* WHAT YOU HAVE TO DO: Lines containing the word "will" are to be copied from the data below.

* SUPPLIED RECORDS:

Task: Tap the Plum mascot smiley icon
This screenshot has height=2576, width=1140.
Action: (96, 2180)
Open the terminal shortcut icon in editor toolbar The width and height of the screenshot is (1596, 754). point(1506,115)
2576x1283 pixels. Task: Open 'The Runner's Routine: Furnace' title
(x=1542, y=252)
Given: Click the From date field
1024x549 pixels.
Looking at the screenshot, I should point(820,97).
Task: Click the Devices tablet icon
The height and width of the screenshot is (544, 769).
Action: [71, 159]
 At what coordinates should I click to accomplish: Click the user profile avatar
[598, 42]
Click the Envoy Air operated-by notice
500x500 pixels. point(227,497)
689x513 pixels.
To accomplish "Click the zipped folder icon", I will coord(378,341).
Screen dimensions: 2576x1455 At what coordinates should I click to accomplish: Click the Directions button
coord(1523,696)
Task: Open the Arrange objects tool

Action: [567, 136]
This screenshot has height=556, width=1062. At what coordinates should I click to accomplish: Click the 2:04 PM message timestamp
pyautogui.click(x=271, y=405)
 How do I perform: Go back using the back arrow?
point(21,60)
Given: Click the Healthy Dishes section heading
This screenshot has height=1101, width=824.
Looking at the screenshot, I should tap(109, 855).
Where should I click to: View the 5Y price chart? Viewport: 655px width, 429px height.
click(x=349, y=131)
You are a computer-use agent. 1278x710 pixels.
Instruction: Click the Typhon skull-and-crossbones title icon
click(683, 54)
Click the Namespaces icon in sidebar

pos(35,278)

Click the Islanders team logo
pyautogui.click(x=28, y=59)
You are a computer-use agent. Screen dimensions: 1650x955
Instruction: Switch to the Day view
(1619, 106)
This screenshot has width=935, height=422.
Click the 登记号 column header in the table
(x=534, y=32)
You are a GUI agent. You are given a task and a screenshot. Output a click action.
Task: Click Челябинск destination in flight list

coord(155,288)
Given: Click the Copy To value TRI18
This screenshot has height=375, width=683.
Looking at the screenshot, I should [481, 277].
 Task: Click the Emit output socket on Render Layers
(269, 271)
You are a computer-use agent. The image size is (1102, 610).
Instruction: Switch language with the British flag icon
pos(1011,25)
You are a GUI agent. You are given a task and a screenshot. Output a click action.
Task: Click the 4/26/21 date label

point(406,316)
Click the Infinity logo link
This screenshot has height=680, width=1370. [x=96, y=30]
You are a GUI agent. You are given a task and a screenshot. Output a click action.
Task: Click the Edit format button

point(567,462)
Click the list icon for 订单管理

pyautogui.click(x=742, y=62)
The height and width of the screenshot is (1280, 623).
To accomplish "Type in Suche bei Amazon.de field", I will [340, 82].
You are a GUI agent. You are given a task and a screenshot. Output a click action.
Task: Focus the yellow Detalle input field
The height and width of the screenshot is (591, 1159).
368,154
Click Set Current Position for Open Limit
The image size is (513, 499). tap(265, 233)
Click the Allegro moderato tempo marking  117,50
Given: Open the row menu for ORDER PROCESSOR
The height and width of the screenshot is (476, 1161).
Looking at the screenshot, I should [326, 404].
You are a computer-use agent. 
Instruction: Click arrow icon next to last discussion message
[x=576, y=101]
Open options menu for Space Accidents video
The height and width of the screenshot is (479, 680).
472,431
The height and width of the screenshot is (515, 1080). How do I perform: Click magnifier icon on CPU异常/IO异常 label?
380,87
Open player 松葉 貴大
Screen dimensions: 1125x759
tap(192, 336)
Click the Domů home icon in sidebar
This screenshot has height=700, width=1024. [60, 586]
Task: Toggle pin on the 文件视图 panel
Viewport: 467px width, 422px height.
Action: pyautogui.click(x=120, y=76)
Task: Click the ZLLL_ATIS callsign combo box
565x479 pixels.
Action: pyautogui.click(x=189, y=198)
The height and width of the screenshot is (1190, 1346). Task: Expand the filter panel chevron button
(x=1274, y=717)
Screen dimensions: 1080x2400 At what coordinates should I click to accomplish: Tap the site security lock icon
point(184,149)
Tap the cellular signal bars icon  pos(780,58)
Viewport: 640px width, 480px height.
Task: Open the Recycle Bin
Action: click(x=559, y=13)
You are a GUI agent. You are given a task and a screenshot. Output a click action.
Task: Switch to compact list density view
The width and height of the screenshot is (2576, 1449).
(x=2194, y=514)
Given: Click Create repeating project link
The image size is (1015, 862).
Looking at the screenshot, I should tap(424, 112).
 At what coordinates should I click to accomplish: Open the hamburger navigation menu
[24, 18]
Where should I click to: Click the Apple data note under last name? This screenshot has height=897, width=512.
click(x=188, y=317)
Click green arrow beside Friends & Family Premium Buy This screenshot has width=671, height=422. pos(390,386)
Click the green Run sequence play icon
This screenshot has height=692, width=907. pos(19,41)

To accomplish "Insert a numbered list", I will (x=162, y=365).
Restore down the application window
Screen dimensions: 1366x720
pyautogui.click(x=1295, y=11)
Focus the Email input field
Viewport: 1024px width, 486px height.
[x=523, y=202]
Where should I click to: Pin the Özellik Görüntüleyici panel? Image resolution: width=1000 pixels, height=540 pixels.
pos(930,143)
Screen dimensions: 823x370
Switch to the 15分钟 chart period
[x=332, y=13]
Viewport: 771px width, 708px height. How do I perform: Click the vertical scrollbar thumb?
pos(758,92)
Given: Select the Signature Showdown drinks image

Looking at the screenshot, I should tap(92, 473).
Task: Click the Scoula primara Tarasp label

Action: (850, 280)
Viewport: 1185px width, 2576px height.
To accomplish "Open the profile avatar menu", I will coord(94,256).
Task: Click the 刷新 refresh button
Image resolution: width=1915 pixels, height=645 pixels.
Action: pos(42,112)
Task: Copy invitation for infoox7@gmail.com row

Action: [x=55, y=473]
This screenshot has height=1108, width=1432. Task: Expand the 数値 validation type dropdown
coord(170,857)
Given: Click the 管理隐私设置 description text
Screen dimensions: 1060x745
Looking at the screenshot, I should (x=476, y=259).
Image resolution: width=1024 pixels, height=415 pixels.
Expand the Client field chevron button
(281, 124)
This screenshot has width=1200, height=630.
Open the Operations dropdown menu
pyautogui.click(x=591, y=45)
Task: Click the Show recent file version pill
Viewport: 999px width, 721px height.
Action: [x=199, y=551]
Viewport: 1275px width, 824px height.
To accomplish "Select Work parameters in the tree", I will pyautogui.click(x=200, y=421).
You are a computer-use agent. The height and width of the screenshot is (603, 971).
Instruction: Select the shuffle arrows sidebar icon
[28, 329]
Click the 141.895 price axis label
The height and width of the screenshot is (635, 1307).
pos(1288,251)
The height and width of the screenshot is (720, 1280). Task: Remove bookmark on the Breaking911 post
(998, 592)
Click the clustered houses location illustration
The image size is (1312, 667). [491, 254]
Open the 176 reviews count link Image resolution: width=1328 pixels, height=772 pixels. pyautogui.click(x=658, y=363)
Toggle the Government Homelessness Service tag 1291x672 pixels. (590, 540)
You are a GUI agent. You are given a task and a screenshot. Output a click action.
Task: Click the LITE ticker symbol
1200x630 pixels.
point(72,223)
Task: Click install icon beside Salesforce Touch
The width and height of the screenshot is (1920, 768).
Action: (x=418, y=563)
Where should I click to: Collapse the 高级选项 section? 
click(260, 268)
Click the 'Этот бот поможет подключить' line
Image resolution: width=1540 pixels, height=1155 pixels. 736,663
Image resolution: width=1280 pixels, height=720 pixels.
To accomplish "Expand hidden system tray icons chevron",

* OUTPUT BELOW:
To accomplish "Click the zipped folder icon", I will coord(378,341).
To accomplish "Type in Suche bei Amazon.de field", I will [340, 82].
To accomplish "Insert a numbered list", I will (x=162, y=365).
To accomplish "Open the profile avatar menu", I will coord(94,256).
To accomplish "Select Work parameters in the tree", I will pyautogui.click(x=200, y=421).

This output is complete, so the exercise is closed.